**Task prompt:** Turn every line of the material below into a numbered list, dropping any blank lines.

**Materials provided:**
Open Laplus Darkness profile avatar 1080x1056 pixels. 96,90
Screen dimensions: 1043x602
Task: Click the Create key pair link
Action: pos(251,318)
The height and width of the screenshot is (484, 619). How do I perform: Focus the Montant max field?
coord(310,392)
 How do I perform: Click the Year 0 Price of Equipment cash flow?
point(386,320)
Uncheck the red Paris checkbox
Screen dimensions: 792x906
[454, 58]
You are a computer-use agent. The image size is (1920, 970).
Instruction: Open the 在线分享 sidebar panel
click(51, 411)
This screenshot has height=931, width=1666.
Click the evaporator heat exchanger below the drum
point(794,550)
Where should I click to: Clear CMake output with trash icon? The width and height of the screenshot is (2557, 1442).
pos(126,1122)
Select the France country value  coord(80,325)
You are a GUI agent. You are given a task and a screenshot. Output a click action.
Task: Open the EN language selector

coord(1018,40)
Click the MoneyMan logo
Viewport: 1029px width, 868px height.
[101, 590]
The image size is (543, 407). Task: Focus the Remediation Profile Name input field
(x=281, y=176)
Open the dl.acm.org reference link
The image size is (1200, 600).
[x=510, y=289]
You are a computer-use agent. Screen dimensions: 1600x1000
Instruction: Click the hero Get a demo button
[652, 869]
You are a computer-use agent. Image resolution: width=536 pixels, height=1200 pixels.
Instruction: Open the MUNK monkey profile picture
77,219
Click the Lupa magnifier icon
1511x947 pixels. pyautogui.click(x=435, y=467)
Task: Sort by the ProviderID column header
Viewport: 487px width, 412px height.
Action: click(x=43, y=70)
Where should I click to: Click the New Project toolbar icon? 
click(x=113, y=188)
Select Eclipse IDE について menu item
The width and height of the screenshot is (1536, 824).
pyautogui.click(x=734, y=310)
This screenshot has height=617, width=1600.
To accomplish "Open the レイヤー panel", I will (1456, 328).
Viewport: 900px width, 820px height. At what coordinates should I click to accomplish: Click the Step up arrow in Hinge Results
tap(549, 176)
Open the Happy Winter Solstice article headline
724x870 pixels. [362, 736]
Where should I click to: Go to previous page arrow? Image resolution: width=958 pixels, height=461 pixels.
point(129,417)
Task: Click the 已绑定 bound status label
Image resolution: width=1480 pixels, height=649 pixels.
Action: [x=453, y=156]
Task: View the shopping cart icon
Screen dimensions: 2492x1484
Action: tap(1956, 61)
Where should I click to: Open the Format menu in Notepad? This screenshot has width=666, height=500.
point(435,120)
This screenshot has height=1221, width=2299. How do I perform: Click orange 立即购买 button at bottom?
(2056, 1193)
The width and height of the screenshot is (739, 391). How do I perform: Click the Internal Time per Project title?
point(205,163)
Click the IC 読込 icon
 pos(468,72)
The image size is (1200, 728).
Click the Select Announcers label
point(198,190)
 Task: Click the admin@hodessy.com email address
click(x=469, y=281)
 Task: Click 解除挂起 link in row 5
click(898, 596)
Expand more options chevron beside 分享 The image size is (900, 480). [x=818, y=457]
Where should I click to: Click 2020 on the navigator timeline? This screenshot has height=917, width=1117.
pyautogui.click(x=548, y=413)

**The response:**
1. Open Laplus Darkness profile avatar 1080x1056 pixels. 96,90
2. Screen dimensions: 1043x602
3. Task: Click the Create key pair link
4. Action: pos(251,318)
5. The height and width of the screenshot is (484, 619). How do I perform: Focus the Montant max field?
6. coord(310,392)
7.  How do I perform: Click the Year 0 Price of Equipment cash flow?
8. point(386,320)
9. Uncheck the red Paris checkbox
10. Screen dimensions: 792x906
11. [454, 58]
12. You are a computer-use agent. The image size is (1920, 970).
13. Instruction: Open the 在线分享 sidebar panel
14. click(51, 411)
15. This screenshot has height=931, width=1666.
16. Click the evaporator heat exchanger below the drum
17. point(794,550)
18. Where should I click to: Clear CMake output with trash icon? The width and height of the screenshot is (2557, 1442).
19. pos(126,1122)
20. Select the France country value  coord(80,325)
21. You are a GUI agent. You are given a task and a screenshot. Output a click action.
22. Task: Open the EN language selector
23. coord(1018,40)
24. Click the MoneyMan logo
25. Viewport: 1029px width, 868px height.
26. [101, 590]
27. The image size is (543, 407). Task: Focus the Remediation Profile Name input field
28. (x=281, y=176)
29. Open the dl.acm.org reference link
30. The image size is (1200, 600).
31. [x=510, y=289]
32. You are a computer-use agent. Screen dimensions: 1600x1000
33. Instruction: Click the hero Get a demo button
34. [652, 869]
35. You are a computer-use agent. Image resolution: width=536 pixels, height=1200 pixels.
36. Instruction: Open the MUNK monkey profile picture
37. 77,219
38. Click the Lupa magnifier icon
39. 1511x947 pixels. pyautogui.click(x=435, y=467)
40. Task: Sort by the ProviderID column header
41. Viewport: 487px width, 412px height.
42. Action: click(x=43, y=70)
43. Where should I click to: Click the New Project toolbar icon? 
44. click(x=113, y=188)
45. Select Eclipse IDE について menu item
46. The width and height of the screenshot is (1536, 824).
47. pyautogui.click(x=734, y=310)
48. This screenshot has height=617, width=1600.
49. To accomplish "Open the レイヤー panel", I will (1456, 328).
50. Viewport: 900px width, 820px height. At what coordinates should I click to accomplish: Click the Step up arrow in Hinge Results
51. tap(549, 176)
52. Open the Happy Winter Solstice article headline
53. 724x870 pixels. [362, 736]
54. Where should I click to: Go to previous page arrow? Image resolution: width=958 pixels, height=461 pixels.
55. point(129,417)
56. Task: Click the 已绑定 bound status label
57. Image resolution: width=1480 pixels, height=649 pixels.
58. Action: [x=453, y=156]
59. Task: View the shopping cart icon
60. Screen dimensions: 2492x1484
61. Action: tap(1956, 61)
62. Where should I click to: Open the Format menu in Notepad? This screenshot has width=666, height=500.
63. point(435,120)
64. This screenshot has height=1221, width=2299. How do I perform: Click orange 立即购买 button at bottom?
65. (2056, 1193)
66. The width and height of the screenshot is (739, 391). How do I perform: Click the Internal Time per Project title?
67. point(205,163)
68. Click the IC 読込 icon
69.  pos(468,72)
70. The image size is (1200, 728).
71. Click the Select Announcers label
72. point(198,190)
73.  Task: Click the admin@hodessy.com email address
74. click(x=469, y=281)
75.  Task: Click 解除挂起 link in row 5
76. click(898, 596)
77. Expand more options chevron beside 分享 The image size is (900, 480). [x=818, y=457]
78. Where should I click to: Click 2020 on the navigator timeline? This screenshot has height=917, width=1117.
79. pyautogui.click(x=548, y=413)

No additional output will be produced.